With respect to the company’s website privacy policy, the FTC presented that policy as evidence to show the company had deceived its customers about its data handling practices. In its policy, the company represented it had implemented data security measures to safeguard its customers’ personal data from unauthorized access or use, such as restricting access to only authorized employees, protecting its databases with “various physical, technical and procedural measures,” advising employees about their data protection duties, and storing data in “password-controlled servers with limited access.”  Complaint at ¶18.

However, the FTC’s investigation revealed the company's representations were false and misleading. In actuality, the company failed to implement “well known, readily available, and relatively low-cost security measures” that could have prevented or mitigated the data breach.
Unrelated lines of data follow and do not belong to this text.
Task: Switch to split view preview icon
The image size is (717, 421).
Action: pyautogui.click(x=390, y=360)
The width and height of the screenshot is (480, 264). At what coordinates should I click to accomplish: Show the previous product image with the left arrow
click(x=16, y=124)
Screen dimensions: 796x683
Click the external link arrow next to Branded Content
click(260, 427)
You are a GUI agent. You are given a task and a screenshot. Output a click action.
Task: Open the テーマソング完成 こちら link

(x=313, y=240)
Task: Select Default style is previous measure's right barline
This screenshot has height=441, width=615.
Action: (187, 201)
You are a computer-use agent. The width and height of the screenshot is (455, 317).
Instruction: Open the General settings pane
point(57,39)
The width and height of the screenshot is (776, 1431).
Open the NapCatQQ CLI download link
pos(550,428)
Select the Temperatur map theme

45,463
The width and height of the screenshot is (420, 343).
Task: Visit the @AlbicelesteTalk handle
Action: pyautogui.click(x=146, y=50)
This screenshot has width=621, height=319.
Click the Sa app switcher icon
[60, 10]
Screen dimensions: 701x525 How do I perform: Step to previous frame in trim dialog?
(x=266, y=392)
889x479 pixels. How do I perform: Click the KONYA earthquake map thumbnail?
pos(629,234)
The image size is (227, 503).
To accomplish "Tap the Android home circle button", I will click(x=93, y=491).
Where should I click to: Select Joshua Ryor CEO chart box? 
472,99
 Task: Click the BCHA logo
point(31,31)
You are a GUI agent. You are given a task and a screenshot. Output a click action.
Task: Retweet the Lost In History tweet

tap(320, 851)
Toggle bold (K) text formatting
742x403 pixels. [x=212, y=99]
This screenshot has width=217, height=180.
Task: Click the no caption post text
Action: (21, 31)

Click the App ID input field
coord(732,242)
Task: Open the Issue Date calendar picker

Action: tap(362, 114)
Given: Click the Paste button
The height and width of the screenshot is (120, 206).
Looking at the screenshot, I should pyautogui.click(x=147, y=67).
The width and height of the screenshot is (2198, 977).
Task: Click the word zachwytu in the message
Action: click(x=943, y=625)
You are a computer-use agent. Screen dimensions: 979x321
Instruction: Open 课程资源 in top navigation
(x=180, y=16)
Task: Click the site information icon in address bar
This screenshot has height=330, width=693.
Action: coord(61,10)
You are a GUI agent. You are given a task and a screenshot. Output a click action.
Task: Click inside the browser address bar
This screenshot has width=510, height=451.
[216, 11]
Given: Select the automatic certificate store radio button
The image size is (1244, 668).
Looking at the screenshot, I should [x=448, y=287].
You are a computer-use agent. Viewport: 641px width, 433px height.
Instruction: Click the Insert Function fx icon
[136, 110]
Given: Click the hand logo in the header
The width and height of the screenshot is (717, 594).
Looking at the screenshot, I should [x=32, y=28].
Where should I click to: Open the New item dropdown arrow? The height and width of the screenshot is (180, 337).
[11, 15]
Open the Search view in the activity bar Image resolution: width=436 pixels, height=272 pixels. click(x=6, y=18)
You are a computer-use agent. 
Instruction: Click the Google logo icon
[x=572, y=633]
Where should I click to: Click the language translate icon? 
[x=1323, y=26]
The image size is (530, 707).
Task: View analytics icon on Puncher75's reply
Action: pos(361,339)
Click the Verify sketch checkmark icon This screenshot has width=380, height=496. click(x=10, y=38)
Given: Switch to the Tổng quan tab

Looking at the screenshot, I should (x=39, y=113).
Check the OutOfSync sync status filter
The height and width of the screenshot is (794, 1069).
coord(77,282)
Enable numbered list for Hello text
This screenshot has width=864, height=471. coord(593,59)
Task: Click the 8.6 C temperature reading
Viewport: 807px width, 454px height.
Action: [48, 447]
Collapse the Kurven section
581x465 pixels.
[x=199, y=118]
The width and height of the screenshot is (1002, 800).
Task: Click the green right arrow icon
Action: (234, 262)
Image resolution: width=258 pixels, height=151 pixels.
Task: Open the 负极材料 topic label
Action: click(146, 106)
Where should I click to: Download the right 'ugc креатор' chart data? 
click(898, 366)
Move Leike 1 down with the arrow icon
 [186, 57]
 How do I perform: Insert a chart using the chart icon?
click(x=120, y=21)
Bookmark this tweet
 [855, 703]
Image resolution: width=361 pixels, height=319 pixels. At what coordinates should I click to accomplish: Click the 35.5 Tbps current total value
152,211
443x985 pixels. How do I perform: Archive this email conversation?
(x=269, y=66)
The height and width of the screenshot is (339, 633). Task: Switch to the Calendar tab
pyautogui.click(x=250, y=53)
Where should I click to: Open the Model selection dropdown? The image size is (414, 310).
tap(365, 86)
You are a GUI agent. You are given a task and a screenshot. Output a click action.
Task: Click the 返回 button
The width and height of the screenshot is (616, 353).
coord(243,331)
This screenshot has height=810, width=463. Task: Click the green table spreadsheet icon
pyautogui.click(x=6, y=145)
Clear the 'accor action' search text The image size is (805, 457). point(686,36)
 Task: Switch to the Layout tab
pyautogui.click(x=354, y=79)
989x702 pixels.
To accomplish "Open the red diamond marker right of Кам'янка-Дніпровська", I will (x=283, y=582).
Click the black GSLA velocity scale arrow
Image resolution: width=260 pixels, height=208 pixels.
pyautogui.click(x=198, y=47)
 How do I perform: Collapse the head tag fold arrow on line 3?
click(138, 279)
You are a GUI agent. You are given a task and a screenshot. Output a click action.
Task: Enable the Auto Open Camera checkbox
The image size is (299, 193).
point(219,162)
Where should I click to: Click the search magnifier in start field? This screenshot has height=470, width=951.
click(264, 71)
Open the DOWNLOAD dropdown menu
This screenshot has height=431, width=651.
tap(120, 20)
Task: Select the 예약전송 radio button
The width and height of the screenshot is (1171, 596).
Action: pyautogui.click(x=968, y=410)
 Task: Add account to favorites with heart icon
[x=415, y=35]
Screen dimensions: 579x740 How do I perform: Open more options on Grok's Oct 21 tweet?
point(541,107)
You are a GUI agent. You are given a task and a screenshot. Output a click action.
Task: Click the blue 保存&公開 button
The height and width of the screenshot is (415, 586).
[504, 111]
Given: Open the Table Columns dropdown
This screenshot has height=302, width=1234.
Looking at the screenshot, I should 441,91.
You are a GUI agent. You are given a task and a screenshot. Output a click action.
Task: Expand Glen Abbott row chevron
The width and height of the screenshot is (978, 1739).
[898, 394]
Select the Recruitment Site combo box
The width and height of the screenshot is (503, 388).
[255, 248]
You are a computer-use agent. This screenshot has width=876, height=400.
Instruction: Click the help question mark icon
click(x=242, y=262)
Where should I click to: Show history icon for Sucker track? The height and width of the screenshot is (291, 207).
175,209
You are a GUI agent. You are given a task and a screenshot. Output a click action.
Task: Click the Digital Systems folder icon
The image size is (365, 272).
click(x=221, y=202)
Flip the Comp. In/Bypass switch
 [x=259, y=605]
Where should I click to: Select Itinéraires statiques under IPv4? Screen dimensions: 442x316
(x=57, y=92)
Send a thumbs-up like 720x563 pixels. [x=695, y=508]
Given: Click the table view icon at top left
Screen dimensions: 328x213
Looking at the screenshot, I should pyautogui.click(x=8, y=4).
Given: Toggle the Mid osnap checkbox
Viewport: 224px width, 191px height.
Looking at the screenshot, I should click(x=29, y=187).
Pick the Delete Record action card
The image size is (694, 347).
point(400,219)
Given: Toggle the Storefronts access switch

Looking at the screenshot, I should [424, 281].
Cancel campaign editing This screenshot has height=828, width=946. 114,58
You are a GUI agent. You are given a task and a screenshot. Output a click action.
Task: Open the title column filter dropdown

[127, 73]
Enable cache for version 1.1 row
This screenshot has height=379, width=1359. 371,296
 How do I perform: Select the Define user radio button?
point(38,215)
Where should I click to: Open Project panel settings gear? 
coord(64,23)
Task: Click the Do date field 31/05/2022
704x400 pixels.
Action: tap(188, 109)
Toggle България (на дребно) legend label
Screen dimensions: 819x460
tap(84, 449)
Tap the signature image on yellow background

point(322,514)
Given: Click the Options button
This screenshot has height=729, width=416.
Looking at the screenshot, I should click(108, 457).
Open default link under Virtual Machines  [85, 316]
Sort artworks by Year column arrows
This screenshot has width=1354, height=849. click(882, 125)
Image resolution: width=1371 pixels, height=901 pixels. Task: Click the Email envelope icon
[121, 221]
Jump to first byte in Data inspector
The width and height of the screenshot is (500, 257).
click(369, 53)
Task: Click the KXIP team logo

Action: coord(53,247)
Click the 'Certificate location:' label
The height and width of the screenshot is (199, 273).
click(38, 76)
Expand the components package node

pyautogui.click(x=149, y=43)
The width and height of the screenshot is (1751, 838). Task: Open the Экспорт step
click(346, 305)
The company’s actual data practices showed it failed to implement adequate password controls and firewall controls, failed to timely patch outdated software, failed to log and monitor its systems to identify data security incidents, and failed to conduct regular risk assessments and vulnerability scans of its networks and databases (among others). Compliant at ¶19. Based on these and other discoveries, the company’s privacy representations were found deceptive and caused, or are likely to cause, substantial harm to its customers in violation of Section 5(a) of the FTC Act.

As a result, the company was ordered to implement a list of comprehensive privacy and data security measures, update its website privacy policy so as to accurately describe its data protection measures, obtain third-party assessments of its data handling practices, and to report its compliance by certain timelines set forth in the Decision and Order.


Takeaway

The essential point to understand is that representations made in website privacy policies have legal implications. They can serve as a safeguard, or conversely, as a potential source of legal liability.



 

The information provided here is for general informational purposes only and not intended as legal advice or opinion for any individual matter. Changes in laws or regulations may occur in the future and this content may not be the most up-to-date legal or other information. You should consult your own attorney for any legal advice you may require.